「ベートーヴェン頌」によせて

日経新聞 朝刊にて連載したコラム「ベートーヴェン頌」が最終回を迎えた。

生誕250年を迎えた大作曲家に、美術品を通じて迫る全10回。ラインナップは以下のとおり。

(1)ヨーゼフ・シュティーラー「ベートーヴェンの肖像」
https://www.nikkei.com/article/DGXKZO67334560V11C20A2BC8000

(2) ベルナルド・ベロット「ベルヴェデーレ宮殿から見たウィーン」
https://www.nikkei.com/article/DGXKZO67373320W0A211C2BC8000

(3) ニコラ=セバスティアン・アダン「鎖に繋がれたプロメテウス」
https://www.nikkei.com/article/DGXKZO67417770X11C20A2BC8000

(4) ルイ・ダヴィッド「ナポレオンの戴冠式」
https://www.nikkei.com/article/DGXKZO67459080Y0A211C2BC8000

(5) ティツィアーノ・ヴェチェッリオ 「田園の奏楽」
https://www.nikkei.com/article/DGXKZO67527160R21C20A2BC8000

(6) エルンスト・リーチェル 「ゲーテ・シラー像」
https://www.nikkei.com/article/DGXKZO67565540S0A221C2BC8000

(7) ニコラウス・ラウアー「アントニア・ブレンターノの肖像」
https://www.nikkei.com/article/DGXKZO67599310T21C20A2BC8000

(8)ヨーゼフ・ダンハウザー「ピアノを弾くフランツ・リスト」
https://www.nikkei.com/article/DGXKZO67645880U0A221C2BC8000

(9) アントワーヌ・ブールデル「ベートーヴェン像」
https://www.nikkei.com/article/DGXKZO67694190V21C20A2BC8000

(10) グスタフ・クリムト「ベートーヴェン・フリーズ」(部分)
https://www.nikkei.com/article/DGXZQOFG3033Q0Q0A131C2000000

1998年の夏、はじめてこの作品の前に立った瞬間の感情を、いまもはっきりと覚えている。絵画は、音楽を奏でることができる。「歓喜の歌」とともに感じたその確信は、まるで人生の啓示だった。

(中略)

私が訪れた夏は、分離派100周年の節目。分離派館は真っ赤なペンキで塗りたくられ、入り口には標語が掲げられていた。「時代には時代の芸術を 芸術にはその自由を」。

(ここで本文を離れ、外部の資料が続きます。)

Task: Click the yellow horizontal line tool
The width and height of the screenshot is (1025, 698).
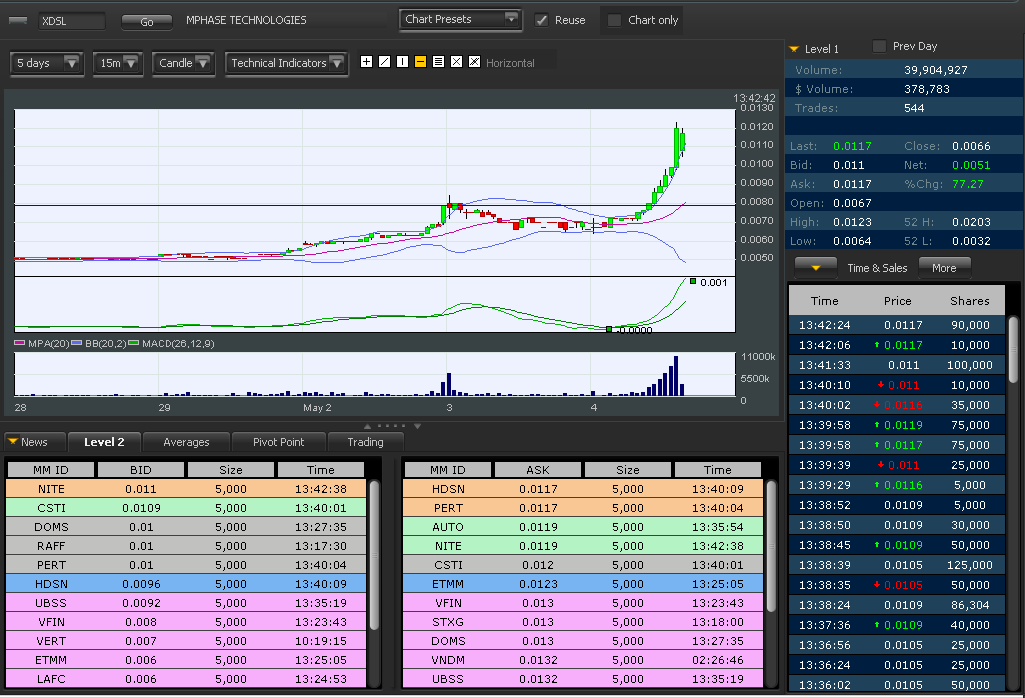Action: point(420,62)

ベートーヴェンの音楽は自由への賛歌だ。偏りのない世界で、愛されるつづけることを願う。

 

「美の十選」は10年ほど前、「こういうの、麻衣さんに書いてほしいんです」と友人が教えてくれた、日経文化面の名物コラム。友人が「毎朝コーヒー飲んだら、記事切り抜いてスクラップする」と言ってくれたように、わたしも諸先輩の「十選」を切り抜いていた。

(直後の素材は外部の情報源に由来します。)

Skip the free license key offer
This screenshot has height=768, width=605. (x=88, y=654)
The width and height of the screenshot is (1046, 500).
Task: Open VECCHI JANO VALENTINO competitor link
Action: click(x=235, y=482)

実際に手がけてみると、作品のセレクトから新聞特有の文字数調整--レイアウト後に絵画の縦横比によって細かく調整する--に至るまで、すべてが新鮮で学びに満ちていた。言葉と推敲を愛する人間にとって、俳句に近い制作の歓びさえあった。

一年の終わりをこの連載で終えられ、たくさんの人たちに祝福してもらえたことは、2020年を象徴しているようで感謝でいっぱいになる。

世界が大きく変わり、同時に自分自身の揺るがぬ核を一つ一つ確認した一年だった。この先の世界がどうなっても、その核を信じていれば、最高の人生を送ることができるだろう。

まだまだ未知の世界が、たくさん待っている。

ベートーヴェンが貫いた「自由」を胸に、自分の道を信じて生きていきたい。